───── Records shown

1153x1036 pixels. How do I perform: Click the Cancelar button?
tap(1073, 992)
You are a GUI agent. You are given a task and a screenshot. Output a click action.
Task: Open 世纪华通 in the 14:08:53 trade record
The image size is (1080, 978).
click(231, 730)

──────────
───── Records shown

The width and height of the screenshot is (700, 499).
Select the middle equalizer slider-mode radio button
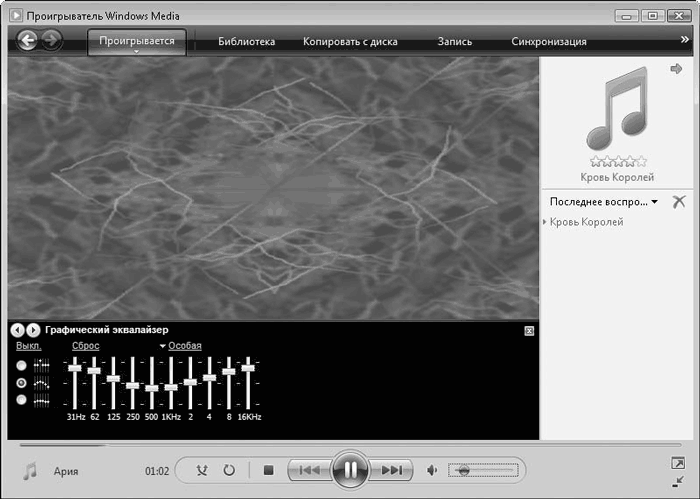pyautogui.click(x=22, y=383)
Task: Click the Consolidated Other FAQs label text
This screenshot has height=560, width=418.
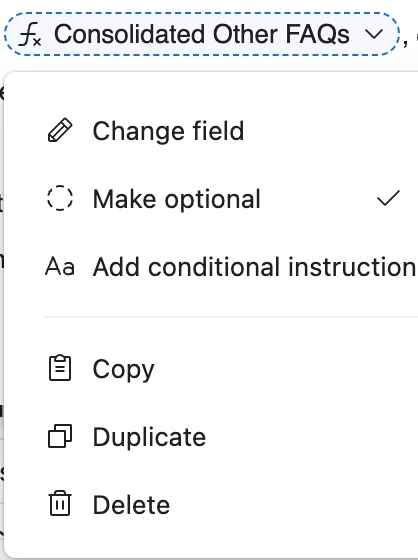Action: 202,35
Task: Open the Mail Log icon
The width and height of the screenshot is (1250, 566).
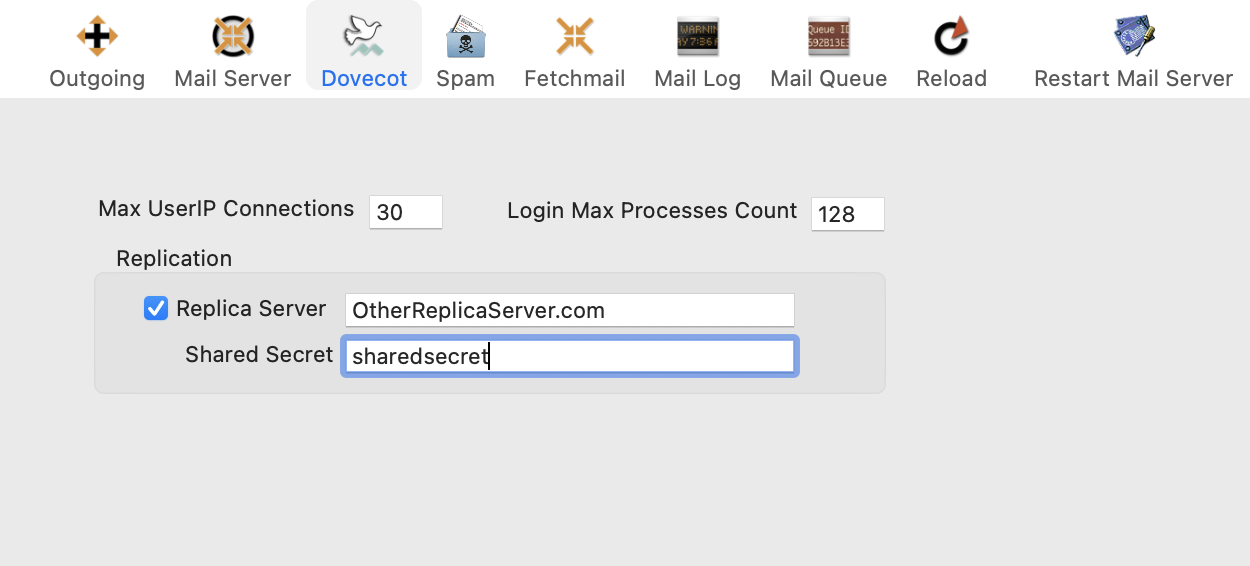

──────────
───── Records shown

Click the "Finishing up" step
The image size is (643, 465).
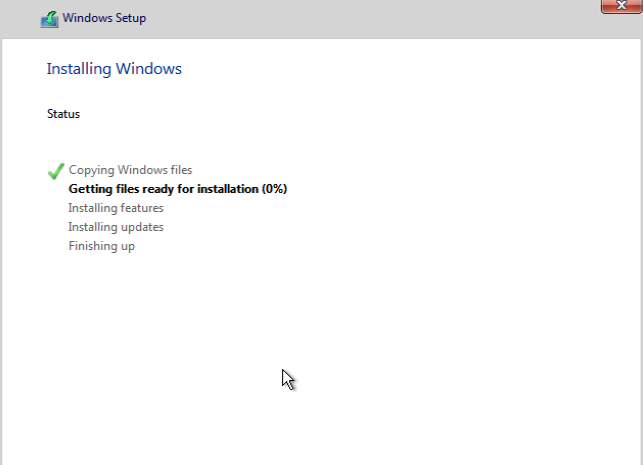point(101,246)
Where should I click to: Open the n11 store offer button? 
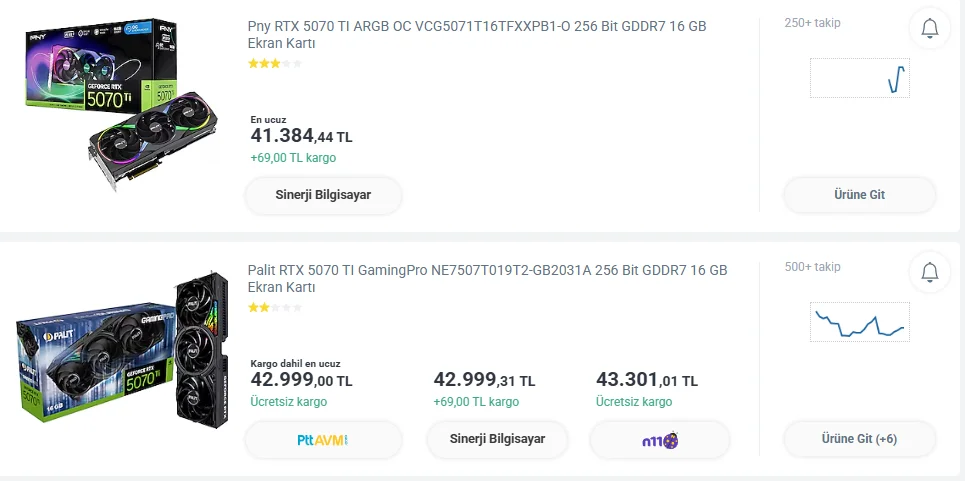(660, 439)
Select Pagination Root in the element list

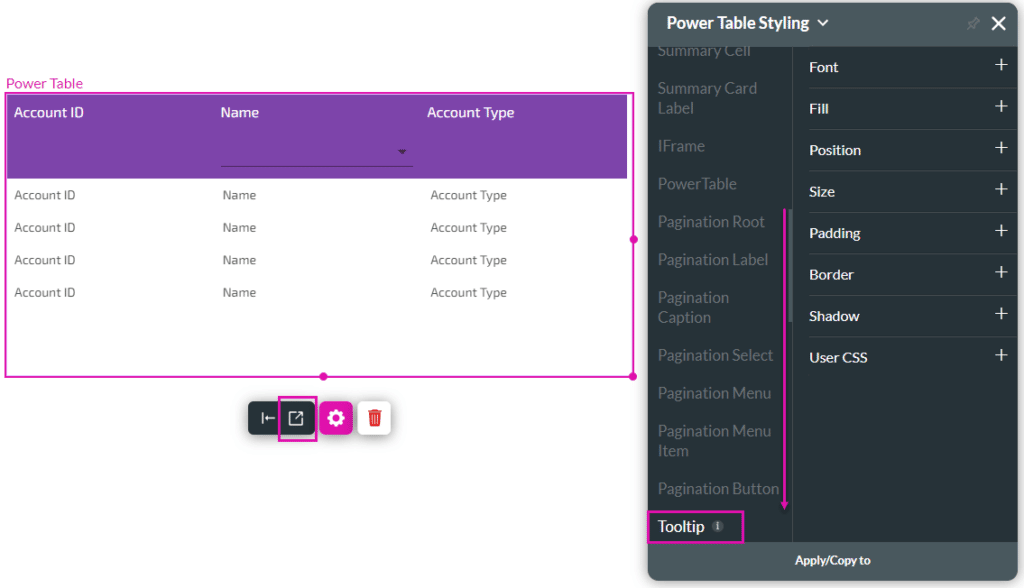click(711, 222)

──────────

Exercise: With pictures excluded, reproduce exactly the lines above from the one containing "Task: Click the" down to the one containing "The width and height of the screenshot is (1250, 566).", those two included.

Answer to this task:
Task: Click the Consolidated Other FAQs label text
This screenshot has height=560, width=418.
Action: 202,35
Task: Open the Mail Log icon
The width and height of the screenshot is (1250, 566).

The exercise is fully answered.